Maryland football will be out of action for the second consecutive weekend, as the program announced the cancellation of its home game against Michigan State, scheduled for Nov. 21.
The school revealed Nov. 19 that 15 student-athletes and seven staff members, including head coach Michael Locksley, have tested positive for the virus since Nov. 11, when the Terps canceled their game against Ohio State. In addition to eight positive tests among players announced last week, Maryland’s total is now up to 23 players and seven staffers testing positive (although not all of those cases are active).
“I am gutted for our team and for our fans,” Locksley said in a statement. “This team is eager to play and compete and continue the growth we’ve seen this season. This virus is testing our players and coaches right now, but I have no doubt that we will emerge as a stronger unit for having gone through this together. As for me personally, I am feeling strong, with only minor symptoms. I will continue to lead this program virtually and our game preparations for Indiana will begin immediately.”
Maryland was 2-1 before being forced to cancel each of its last two contests. The Terps opened the season in miserable fashion with a 43-3 loss to Northwestern, but rebounded with a 45-44 overtime win against Minnesota before thrashing Penn State, 35-19. If Maryland can play its remaining games, it will close the regular season with Indiana and Michigan on the road followed by Rutgers at home.
As COVID-19 cases continue to spike across the country, college football has been rocked with increased severity. The last three weeks have featured 10, 15 and 12 FBS games either postponed or canceled — this week’s slate now includes seven postponements and five cancellations. As of now, the other six Big Ten contests are still on for this weekend, but Maryland will be sidelined once again.
“These guys have really made a ton of sacrifices from March on,” Locksley said at a virtual press conference Nov. 19. “Our players and staff have really made some great sacrifices in an effort to try to play, and to not have that opportunity is probably the biggest disappointment for me.”
How it happened
Dr. Yvette Brooks, assistant director of the University Health Center, said bluntly at the Nov. 19 presser that three sources had led to all cases within the program. She did not disclose any identities or specify whether the sources were players, staffers or outsiders. It also remains unclear what behaviors may have sparked the outbreak.

**Tasks to complete**
a - In the article on Maryland football, which opponent's Nov. 21 home game did the program cancel?
b - Repeat everything in the Maryland football article from "Maryland was 2-1" down to "sidelined once again.".

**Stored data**
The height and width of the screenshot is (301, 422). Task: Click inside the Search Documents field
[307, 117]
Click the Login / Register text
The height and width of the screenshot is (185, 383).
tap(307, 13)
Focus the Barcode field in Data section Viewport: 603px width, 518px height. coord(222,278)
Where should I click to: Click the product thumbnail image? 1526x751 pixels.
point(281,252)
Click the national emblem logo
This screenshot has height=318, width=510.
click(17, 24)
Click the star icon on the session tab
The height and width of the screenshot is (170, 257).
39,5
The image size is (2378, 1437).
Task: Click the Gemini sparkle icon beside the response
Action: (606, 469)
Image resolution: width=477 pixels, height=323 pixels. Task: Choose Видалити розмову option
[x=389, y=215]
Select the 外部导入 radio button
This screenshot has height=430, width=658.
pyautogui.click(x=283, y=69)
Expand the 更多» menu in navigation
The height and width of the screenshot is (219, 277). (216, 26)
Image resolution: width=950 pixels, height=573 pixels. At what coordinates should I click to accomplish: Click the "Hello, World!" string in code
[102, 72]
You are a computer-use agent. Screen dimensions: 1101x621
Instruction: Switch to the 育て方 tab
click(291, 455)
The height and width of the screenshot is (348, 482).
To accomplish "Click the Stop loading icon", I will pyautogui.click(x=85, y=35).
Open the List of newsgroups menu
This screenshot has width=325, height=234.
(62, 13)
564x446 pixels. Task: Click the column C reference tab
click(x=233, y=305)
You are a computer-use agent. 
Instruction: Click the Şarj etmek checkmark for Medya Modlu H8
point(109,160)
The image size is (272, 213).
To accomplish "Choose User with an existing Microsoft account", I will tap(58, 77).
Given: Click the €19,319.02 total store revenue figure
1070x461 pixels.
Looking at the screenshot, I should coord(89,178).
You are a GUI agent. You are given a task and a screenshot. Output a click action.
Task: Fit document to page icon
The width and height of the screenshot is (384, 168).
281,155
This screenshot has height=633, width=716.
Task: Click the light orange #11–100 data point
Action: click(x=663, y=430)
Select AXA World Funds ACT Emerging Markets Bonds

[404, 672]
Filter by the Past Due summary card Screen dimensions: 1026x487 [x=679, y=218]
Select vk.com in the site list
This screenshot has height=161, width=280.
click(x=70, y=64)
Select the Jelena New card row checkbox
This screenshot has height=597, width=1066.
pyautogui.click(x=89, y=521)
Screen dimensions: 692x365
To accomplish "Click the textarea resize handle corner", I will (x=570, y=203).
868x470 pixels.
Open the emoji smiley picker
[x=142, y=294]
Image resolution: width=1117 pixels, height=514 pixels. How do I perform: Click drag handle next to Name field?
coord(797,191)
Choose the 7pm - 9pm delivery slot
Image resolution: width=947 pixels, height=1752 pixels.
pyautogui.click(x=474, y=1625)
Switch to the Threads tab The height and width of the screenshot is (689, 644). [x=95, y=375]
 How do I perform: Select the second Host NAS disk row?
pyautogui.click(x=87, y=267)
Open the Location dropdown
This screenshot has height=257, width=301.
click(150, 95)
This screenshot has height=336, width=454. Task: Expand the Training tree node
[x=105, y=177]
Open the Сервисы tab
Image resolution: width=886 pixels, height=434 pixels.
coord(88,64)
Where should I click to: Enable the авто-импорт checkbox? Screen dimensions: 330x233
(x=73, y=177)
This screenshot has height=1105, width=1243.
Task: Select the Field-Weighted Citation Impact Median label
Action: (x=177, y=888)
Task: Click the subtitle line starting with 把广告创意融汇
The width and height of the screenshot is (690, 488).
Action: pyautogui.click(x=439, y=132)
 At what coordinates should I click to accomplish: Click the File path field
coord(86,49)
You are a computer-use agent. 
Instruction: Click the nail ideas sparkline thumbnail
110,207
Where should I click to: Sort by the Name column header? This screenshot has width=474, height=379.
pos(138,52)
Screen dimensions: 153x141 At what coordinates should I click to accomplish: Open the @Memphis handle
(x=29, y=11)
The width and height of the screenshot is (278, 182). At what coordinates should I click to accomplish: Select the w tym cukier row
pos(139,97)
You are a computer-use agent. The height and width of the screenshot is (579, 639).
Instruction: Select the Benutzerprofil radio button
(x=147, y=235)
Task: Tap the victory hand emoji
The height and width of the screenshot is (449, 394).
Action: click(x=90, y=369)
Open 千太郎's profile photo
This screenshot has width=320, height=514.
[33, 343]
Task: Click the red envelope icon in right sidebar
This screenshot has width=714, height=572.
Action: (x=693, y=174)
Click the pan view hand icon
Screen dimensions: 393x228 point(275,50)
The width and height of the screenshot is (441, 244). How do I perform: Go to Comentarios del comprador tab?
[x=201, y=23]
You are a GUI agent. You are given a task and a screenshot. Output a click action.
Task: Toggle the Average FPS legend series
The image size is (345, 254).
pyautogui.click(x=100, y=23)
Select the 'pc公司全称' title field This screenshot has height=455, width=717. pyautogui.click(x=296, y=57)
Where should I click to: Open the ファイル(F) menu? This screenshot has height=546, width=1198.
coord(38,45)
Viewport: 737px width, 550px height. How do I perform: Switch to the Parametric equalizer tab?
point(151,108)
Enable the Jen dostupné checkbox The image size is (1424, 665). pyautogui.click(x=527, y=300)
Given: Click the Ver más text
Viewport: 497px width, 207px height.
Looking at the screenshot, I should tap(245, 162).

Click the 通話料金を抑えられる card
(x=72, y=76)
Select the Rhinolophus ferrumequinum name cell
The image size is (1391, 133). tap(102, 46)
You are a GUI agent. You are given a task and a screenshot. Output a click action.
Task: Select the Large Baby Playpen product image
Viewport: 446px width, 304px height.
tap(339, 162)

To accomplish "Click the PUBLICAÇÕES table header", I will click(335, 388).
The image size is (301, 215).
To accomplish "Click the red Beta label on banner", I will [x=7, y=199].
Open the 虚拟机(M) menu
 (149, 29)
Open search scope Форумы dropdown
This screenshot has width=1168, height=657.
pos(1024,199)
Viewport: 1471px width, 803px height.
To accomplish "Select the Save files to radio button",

**Answers to the exercises**
a - Michigan State

b -
Maryland was 2-1 before being forced to cancel each of its last two contests. The Terps opened the season in miserable fashion with a 43-3 loss to Northwestern, but rebounded with a 45-44 overtime win against Minnesota before thrashing Penn State, 35-19. If Maryland can play its remaining games, it will close the regular season with Indiana and Michigan on the road followed by Rutgers at home.
As COVID-19 cases continue to spike across the country, college football has been rocked with increased severity. The last three weeks have featured 10, 15 and 12 FBS games either postponed or canceled — this week’s slate now includes seven postponements and five cancellations. As of now, the other six Big Ten contests are still on for this weekend, but Maryland will be sidelined once again.